begin

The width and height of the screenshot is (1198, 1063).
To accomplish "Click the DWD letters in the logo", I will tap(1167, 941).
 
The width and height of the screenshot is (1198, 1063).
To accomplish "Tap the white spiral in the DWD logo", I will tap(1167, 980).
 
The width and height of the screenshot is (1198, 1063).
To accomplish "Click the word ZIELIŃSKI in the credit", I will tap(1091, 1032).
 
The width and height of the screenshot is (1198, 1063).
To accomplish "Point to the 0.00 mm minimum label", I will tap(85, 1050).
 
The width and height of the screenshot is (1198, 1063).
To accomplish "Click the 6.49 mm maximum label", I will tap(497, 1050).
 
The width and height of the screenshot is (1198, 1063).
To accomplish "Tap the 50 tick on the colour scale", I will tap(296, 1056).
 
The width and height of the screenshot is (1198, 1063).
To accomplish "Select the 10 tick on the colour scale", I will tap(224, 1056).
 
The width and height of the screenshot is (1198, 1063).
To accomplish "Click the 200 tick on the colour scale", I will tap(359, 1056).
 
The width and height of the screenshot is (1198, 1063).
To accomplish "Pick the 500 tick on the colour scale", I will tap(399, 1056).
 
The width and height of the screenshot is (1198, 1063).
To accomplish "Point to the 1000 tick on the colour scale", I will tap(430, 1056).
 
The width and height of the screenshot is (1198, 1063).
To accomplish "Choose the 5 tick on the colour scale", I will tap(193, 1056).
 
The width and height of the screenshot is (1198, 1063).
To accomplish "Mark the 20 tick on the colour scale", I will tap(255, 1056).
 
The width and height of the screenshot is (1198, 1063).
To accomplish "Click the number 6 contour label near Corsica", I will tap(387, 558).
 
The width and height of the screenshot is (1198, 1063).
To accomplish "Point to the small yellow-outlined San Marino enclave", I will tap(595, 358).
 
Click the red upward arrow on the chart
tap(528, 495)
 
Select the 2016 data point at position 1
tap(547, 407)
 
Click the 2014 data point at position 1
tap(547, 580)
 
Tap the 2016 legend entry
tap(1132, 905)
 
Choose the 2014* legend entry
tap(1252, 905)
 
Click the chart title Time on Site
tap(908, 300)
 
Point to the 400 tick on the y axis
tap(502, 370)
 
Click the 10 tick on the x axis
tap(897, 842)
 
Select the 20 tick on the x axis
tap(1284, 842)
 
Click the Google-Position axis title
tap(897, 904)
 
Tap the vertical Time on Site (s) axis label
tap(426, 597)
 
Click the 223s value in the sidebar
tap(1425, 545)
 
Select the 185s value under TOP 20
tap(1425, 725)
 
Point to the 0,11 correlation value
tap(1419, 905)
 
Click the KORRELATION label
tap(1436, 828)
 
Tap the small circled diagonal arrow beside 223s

end

● **Work instructions**
Please give the whole listing above as a Markdown table with the columns Row and Entry, numbering each nonblank line in order from 1 and leaving out the blank lines.

● **Finished task**
| Row | Entry |
|---|---|
| 1 | The width and height of the screenshot is (1198, 1063). |
| 2 | To accomplish "Click the DWD letters in the logo", I will tap(1167, 941). |
| 3 | The width and height of the screenshot is (1198, 1063). |
| 4 | To accomplish "Tap the white spiral in the DWD logo", I will tap(1167, 980). |
| 5 | The width and height of the screenshot is (1198, 1063). |
| 6 | To accomplish "Click the word ZIELIŃSKI in the credit", I will tap(1091, 1032). |
| 7 | The width and height of the screenshot is (1198, 1063). |
| 8 | To accomplish "Point to the 0.00 mm minimum label", I will tap(85, 1050). |
| 9 | The width and height of the screenshot is (1198, 1063). |
| 10 | To accomplish "Click the 6.49 mm maximum label", I will tap(497, 1050). |
| 11 | The width and height of the screenshot is (1198, 1063). |
| 12 | To accomplish "Tap the 50 tick on the colour scale", I will tap(296, 1056). |
| 13 | The width and height of the screenshot is (1198, 1063). |
| 14 | To accomplish "Select the 10 tick on the colour scale", I will tap(224, 1056). |
| 15 | The width and height of the screenshot is (1198, 1063). |
| 16 | To accomplish "Click the 200 tick on the colour scale", I will tap(359, 1056). |
| 17 | The width and height of the screenshot is (1198, 1063). |
| 18 | To accomplish "Pick the 500 tick on the colour scale", I will tap(399, 1056). |
| 19 | The width and height of the screenshot is (1198, 1063). |
| 20 | To accomplish "Point to the 1000 tick on the colour scale", I will tap(430, 1056). |
| 21 | The width and height of the screenshot is (1198, 1063). |
| 22 | To accomplish "Choose the 5 tick on the colour scale", I will tap(193, 1056). |
| 23 | The width and height of the screenshot is (1198, 1063). |
| 24 | To accomplish "Mark the 20 tick on the colour scale", I will tap(255, 1056). |
| 25 | The width and height of the screenshot is (1198, 1063). |
| 26 | To accomplish "Click the number 6 contour label near Corsica", I will tap(387, 558). |
| 27 | The width and height of the screenshot is (1198, 1063). |
| 28 | To accomplish "Point to the small yellow-outlined San Marino enclave", I will tap(595, 358). |
| 29 | Click the red upward arrow on the chart |
| 30 | tap(528, 495) |
| 31 | Select the 2016 data point at position 1 |
| 32 | tap(547, 407) |
| 33 | Click the 2014 data point at position 1 |
| 34 | tap(547, 580) |
| 35 | Tap the 2016 legend entry |
| 36 | tap(1132, 905) |
| 37 | Choose the 2014* legend entry |
| 38 | tap(1252, 905) |
| 39 | Click the chart title Time on Site |
| 40 | tap(908, 300) |
| 41 | Point to the 400 tick on the y axis |
| 42 | tap(502, 370) |
| 43 | Click the 10 tick on the x axis |
| 44 | tap(897, 842) |
| 45 | Select the 20 tick on the x axis |
| 46 | tap(1284, 842) |
| 47 | Click the Google-Position axis title |
| 48 | tap(897, 904) |
| 49 | Tap the vertical Time on Site (s) axis label |
| 50 | tap(426, 597) |
| 51 | Click the 223s value in the sidebar |
| 52 | tap(1425, 545) |
| 53 | Select the 185s value under TOP 20 |
| 54 | tap(1425, 725) |
| 55 | Point to the 0,11 correlation value |
| 56 | tap(1419, 905) |
| 57 | Click the KORRELATION label |
| 58 | tap(1436, 828) |
| 59 | Tap the small circled diagonal arrow beside 223s |